Grand Rapids Developer

This post is part 2 of my Distributed Machine Learning series, you can go back to any of the posts that are published below:

Introduction
Preparing a Model with MLX (👈 this post)
Dataset Preparation
How to setup MPI
Distributed Fine Tuning
Next Steps

In my last post, I introduced the high level concepts for us to consider. Now, we can actually start installing and running things to get some preliminary results.

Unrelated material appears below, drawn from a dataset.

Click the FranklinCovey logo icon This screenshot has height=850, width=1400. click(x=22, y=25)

My goal with this post is to get anyone comfortable with running inference on a model using Apple's open source MLX framework, and how to choose a model that is right for you. We'll be doing the following:

Installing MLX
Installing a good model
Running inference using MLX
Creating a simple logistic regression model with only MLX

MLX

Verbatim from their own repo, "MLX is an array framework for machine learning on Apple silicon, brought to you by Apple machine learning research." It is an open source competitor to industry staples like TensorFlow and PyTorch, and is specifically designed to run on Apple Silicon natively.

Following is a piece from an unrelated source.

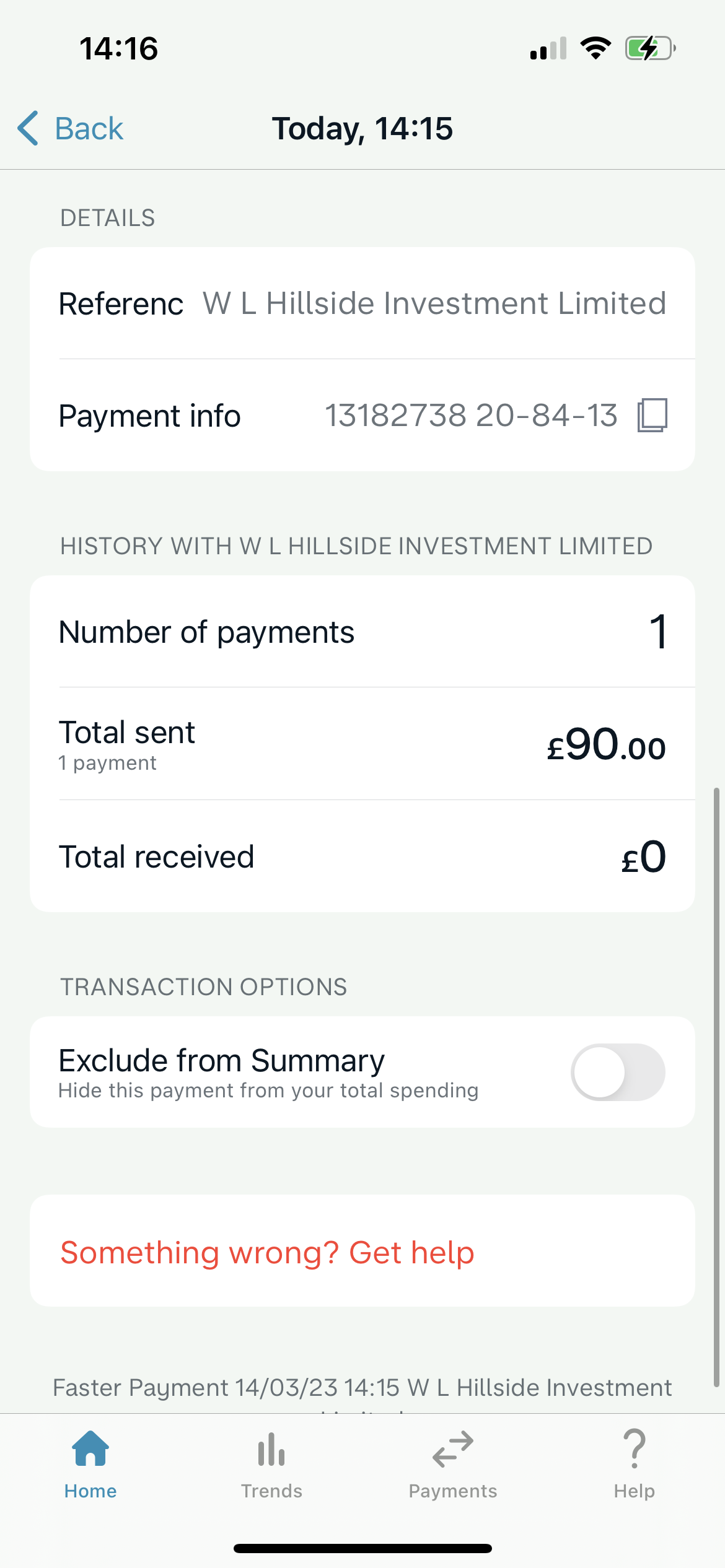Enable the Exclude from Summary switch
The image size is (725, 1568).
click(618, 1072)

I wanted to use MLX for this series not just because it's newer and more topical, but because from my experience it's a lot easier to run on Apple Silicon, and it has less documentation which means we have to actually figure things out for ourselves, and build up fundamental knowledge. Let's get started.

Requirements

MLX has its own requirements:

Using an M series chip (Apple silicon)
Using a native Python >= 3.9
macOS >= 13.5

Make sure to also have pyenv installed, because being able to manage your python versions for individual projects is a good practice.

Installing MLX

If you follow MLX's installation guide, you might end up frustrated, so try these steps instead:

Create a folder and cd to it in terminal
Create a new python virtual environment (otherwise you'll likely get segmentation fault errors):

mkdir mlx-project
cd mlx-project
python3 -m venv mlx-env
source mlx-env/bin/activate

Tell pyenv to use the python version that you want in this virtual environment (I'm using 3.13.1):

pyenv local 3.13.1

Verify that the right version is being aliased in this directory:

python --version

If it's wrong, you may have a pyenv installation issue. You can check out their docs on your own, or oftentimes the quick temporary fix is to run this in your current terminal session:

eval "$(pyenv init --path)"

Then install the MLX packages:

pip install -U mlx mlx-lm

Make sure you're in your parent directory, and just run mlx_lm.lora in the terminal. You should get a bunch of errors, but no errors about the command not being found. This means it's installed and ready to go.

Getting a Model

The obvious key to distributed fine tuning, is having a model to fine tune. For this series, we'll be working with something that's not super sophisticated, but is also smart enough that we won't have to do a crazy amount of fine tuning to get some results.

I chose Mistral-7B-Instruct-v0.3-4bit. This is not to be confused with its big brother, Mistral-7B-Instruct-v0.3.

You can use the more sophisticated model if you like, however the smaller one fulfills a couple needs:

It's small and therefore faster to download, fine-tune, and run inference on
I have a 32GB RAM mac, and a 16GB RAM mac for my distributed setup. 16 GB simply isn't enough for the larger model, but the 4bit version is perfect. You might be wondering why distributed machine learning doesn't solve this by sharing the load of the larger model across multiple computers. We will tackle this concept later on in the series
It's a "dumb" enough model that I've consistently gotten the same responses from it over and over, which is actually really good for testing

How to download the model

You'll need an account, and you have to accept the terms and conditions to allow your account to download it
Make a user access token here
Install the Huggingface cli

pip install --upgrade huggingface_hub
huggingface-cli login

Enter your token, then run this command to verify:

huggingface-cli whoami

Next, install git-lfs because the model is several gigabytes:

git lfs install

Clone the model (I put it outside of my project folder):

git clone https://huggingface.co/unsloth/mistral-7b-instruct-v0.3-bnb-4bit

Running inference

To run inference on the model, run this command (make sure to point to the model you downloaded):

mlx_lm.generate --model ../Mistral-7B-Instruct-v0.3-4bit --prompt "Tell me about greek and roman history like a pirate"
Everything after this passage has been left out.